李兰妮觉得,一方面自己药物治疗了十多年却效果反复,一方面人们对于精神疾病医院的想象充满了恐惧和偏见,而自己却一无所知,无法给他人普及知识和体验。于公于私,她都想去“探探路”,这其中也包含着作为作家直觉性的好奇和创作的使命感

李兰妮辗转寻找了好几家医院,多半被拒收,北上广深的各大医院被她进行了“地毯式搜索”:北京安定医院、上海精神卫生中心、广州惠爱医院、深圳市康宁医院……与她想象中不同,精神疾病医院不是想住就能住,不仅床位紧张,不能带电脑、手机,而且需要医生和家属的同意,不是一句“作家体验生活”就能被允许的。

她开始挂号,和各位医生提出,我想住院。这时最大的难题,是内心的恐惧,她不知道前方是什么,犹豫了好几次,终于决定还是要住。“入住精神病院,我做了最坏的打算”,她写道,“事关生死”,“孤军奋战”。在终于住进去关闭手机前,她在手机里给自己写了一段话:“我进入幽暗深谷,用属灵的心寻找光明。”

李兰妮有着作家特有的敏锐感觉,她本身就对周遭事物观察细致,内心情感丰沛,想象力漫天飞舞,精神疾病医院的点点滴滴在她笔下有时如希区柯克的惊悚电影,有时如跳跃翻滚令人心跳加速的过山车,有时又如色彩鲜明视觉冲击强烈的油画;她是一个病人,同时又是寻找真相的调查员,她面对病友、护工、医生、护士,她经历了电击治疗、噩梦发作、失眠、焦虑、强迫症等等

读她的文字有时会迷惑,这不是散文,更不是小说,语言有时断断续续,零零散散,像一个人在无意识地碎碎念,但又充满深刻的思索。她遇到的病友们,有的从小生活在富有的家庭里,父母是高级知识分子,自己名校研究生毕业,找到了令人艳羡的工作,却在工作一年后抑郁,因为发觉无法融入社会。

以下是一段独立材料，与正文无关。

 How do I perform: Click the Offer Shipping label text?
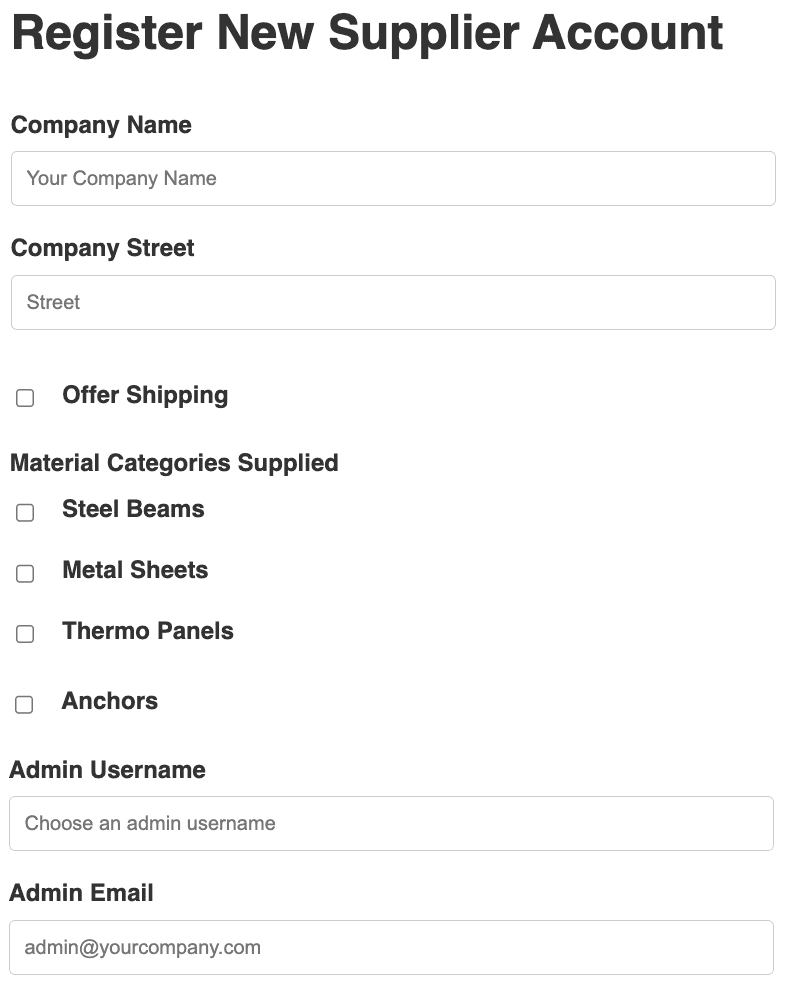coord(145,395)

李兰妮看来,有时越是原生家庭保护得好的孩子,反而在进入社会后无法适应,因为从小到大只管读书,并没有练就心理上的金钟罩铁布衫。而另一些,提起家庭就郁郁寡欢,家庭本该是提供内心力量的源泉,却成了他们最大的心理负担,“家庭也可能是病灶”

李兰妮还注意到,陪伴病人的医生和家人,也有他们自己的人生,那些重症医生会不会抑郁?面对有精神疾病的亲人,越是容易陷入严重焦虑。李兰妮在住院的过程中亲眼目睹了许多病人的陪护家人因为照料看护的过程中压力过大,自己也产生了各种各样的心理问题。在住院的日子里,李兰妮一次性看遍了精神疾病人群的众生相,也经历了前所未有的挑战。

在最后一章《我要面对镜头说》中,李兰妮的病友出院了,她写道:“我愿意面对精神病学研究的记录镜头说,我是抑郁症病人李兰妮。我不是疯子。我住在精神病院。我要出院。”